Private Equity, investment and consolidation in Vocational Education
April 12, 2018 5 Comments
A couple of days ago now the AFR posted an article about private equity and the Australian for profit education market, including Vocational education, in which they suggested ‘The Australian education sector is set to be the subject of a wave of consolidation led by private-equity looking to tap into its high-margins and predictable cashflow. Global strategic-advice company, EY-Parthenon, is gearing up to target the $25 billion for-profit education industry.’ The trouble is that I can’t help but think I have heard this all before.
During the middle and running through to the what was clearly inevitable end of now infamous VET Fee Help era, private equity firms, based on amazing high EBITDA margins, the lure of cashflow backed by government contracts, and an almost complete and utter misunderstanding of the VET industry in Australia, rush into the market and snatched up, partnered with or poured money into some of the biggest players in the educational market at the time all of which failed to produce the results which were way overhyped by ambitious CEOs, Managing Directors and founders looking to provide cashflow for expansion in a market which everyone, except it appears, the so call professional private equity gurus knew was a bubble soon to burst.

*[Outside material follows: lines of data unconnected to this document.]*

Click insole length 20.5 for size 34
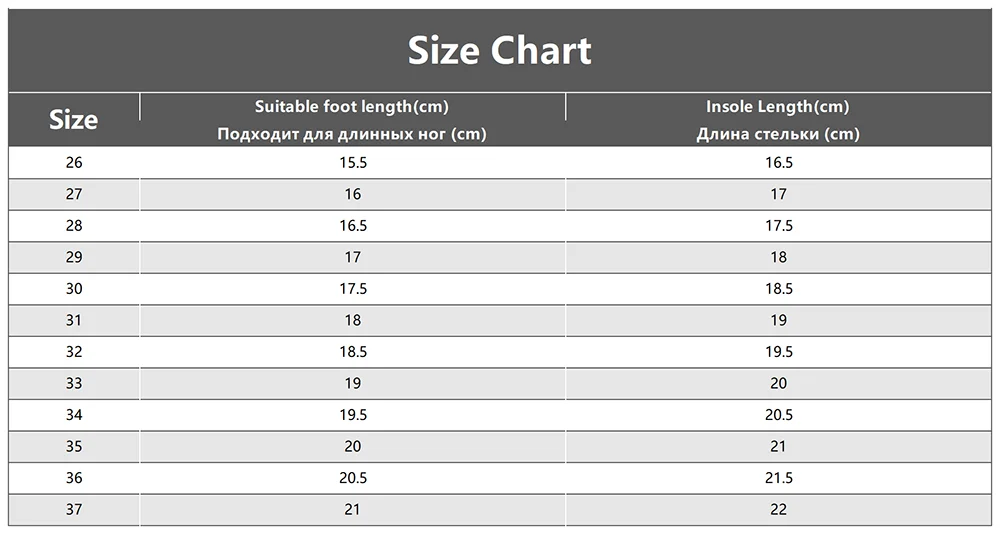The height and width of the screenshot is (534, 1000). [x=779, y=415]
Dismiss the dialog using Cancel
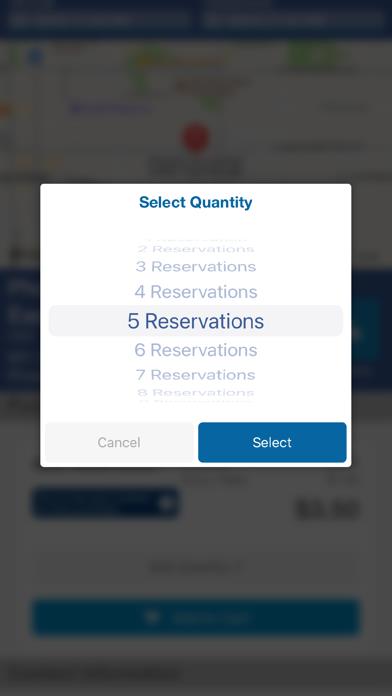Viewport: 392px width, 696px height. click(x=119, y=442)
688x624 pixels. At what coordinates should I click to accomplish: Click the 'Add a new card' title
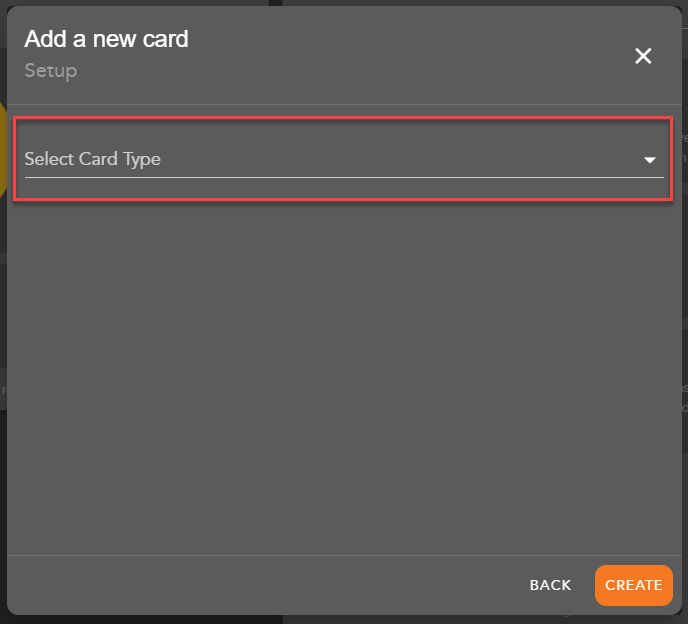point(106,39)
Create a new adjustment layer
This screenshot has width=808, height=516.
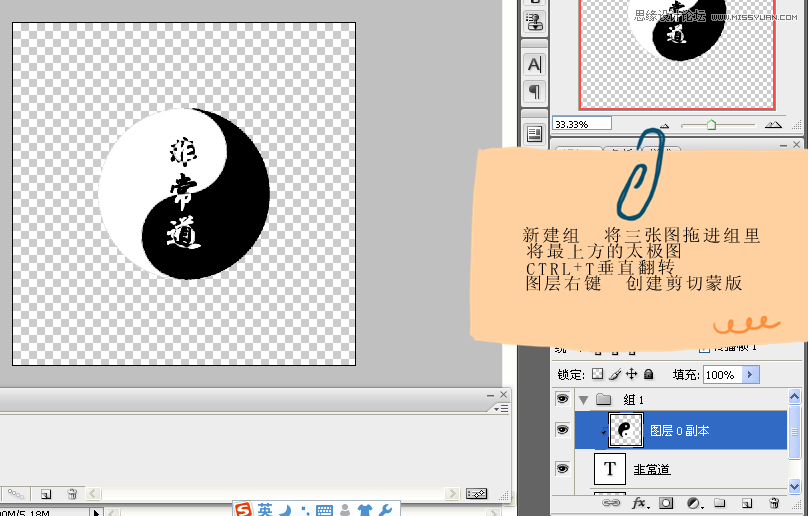693,503
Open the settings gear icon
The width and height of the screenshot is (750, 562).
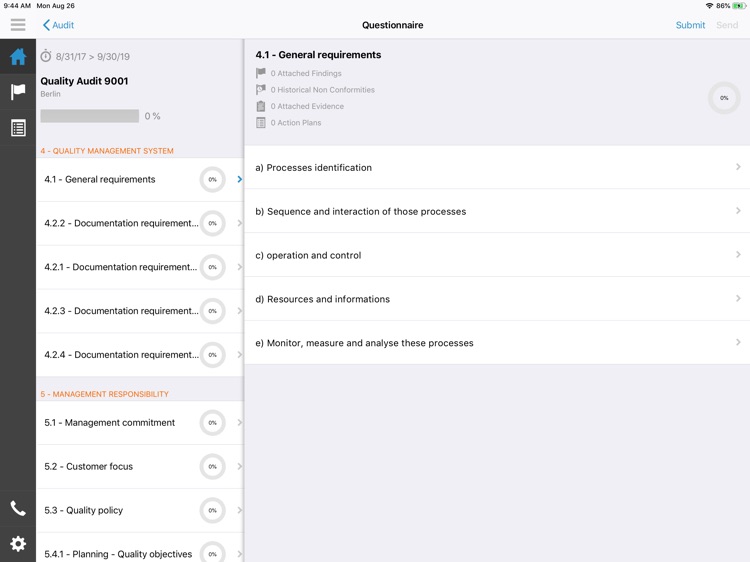pos(18,544)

Now less than two years since the bubble well and truly started to burst and the demise of the vast majority of private equity backed providers, we see yet again a private equity strategy company selling the idea of investment in the Australian education business. Admittedly EY-Parthenon and their Varun Jain and not limiting themselves to the VET market this time with their eyes on a more broad vista including early education, schools, VET and Universities. The problem for me is in statements such as such as the one where Mr Jain suggests that the fact that funding comes largely from the public sector, student fees and philanthropy is not something that he is concerned about, shows a think a deep misunderstanding of the volatility of the publicly post secondary education market in this country. Post secondary education and particularly vocational education in this country has always been very much at the whim of the political winds and lean of whoever is currently in government. I mean money always flows towards TAFE which of course could have more to do with gravity or perhaps more correctly inertia than anything else. Then of course the spray which escapes from the main trickle is what is left for the non-public sector and exactly how much of a spray that is depends on some many thing that are out of the control of the operators of non-public RTOs.
So some of you are probably thinking now, why is he banging on about this. It is simply because I am a little worried by this talking up of private equity again. Not because I think that all education should be publicly delivered, the educational market should be as diverse as possible to allow for innovation and choice. Nor do I care about private equity firms losing millions of dollars when the businesses they have invested in (without proper consideration most of the time in my opinion) fail. Although I do care deeply about the effect that this has on both students and our sector workforce. The concept of industry consolidation doesn’t present an issue for me either, as I do think the entire sector, public, private and not for profit, could do with a shake up and consolidation.
What worries me is that we have seen this before and we have seen the effects of it. We have seen investors with little or no understanding of the education market in Australia and even less understanding of how to run an educational business, take substantial stakes in providers and because of their lack of knowledge and understanding drive their investment vehicles into practices and operations where their ability to deliver quality training and meet compliance needs are stretched to breaking point and beyond. Roll ups, complex corporate structures, a focus on warm bodies rather than quality, all the things that force governments to enact changes to funding programs and harms the public’s view of the industry as a whole.
If you are a private equity firm (like EY-Parthenon ) please for a start do some real research, talk to people who are actually involved in the industry not just the usual crop of pundits, lobbyists, ex politicians looking a board seat and the like, because I can tell you that they knew like the rest of us about the issues around Vet Fee Help and market in general when the last crop of equity firms rushed in, they just didn’t bother to say anything. Secondly if you are going to invest, again put people on your boards and in senior management roles who understand the market in this country and really understand the issues around training and assessment in our regulatory environment. If you don’t then you are throwing good money after bad and damaging the industry in way you could not possibly understand.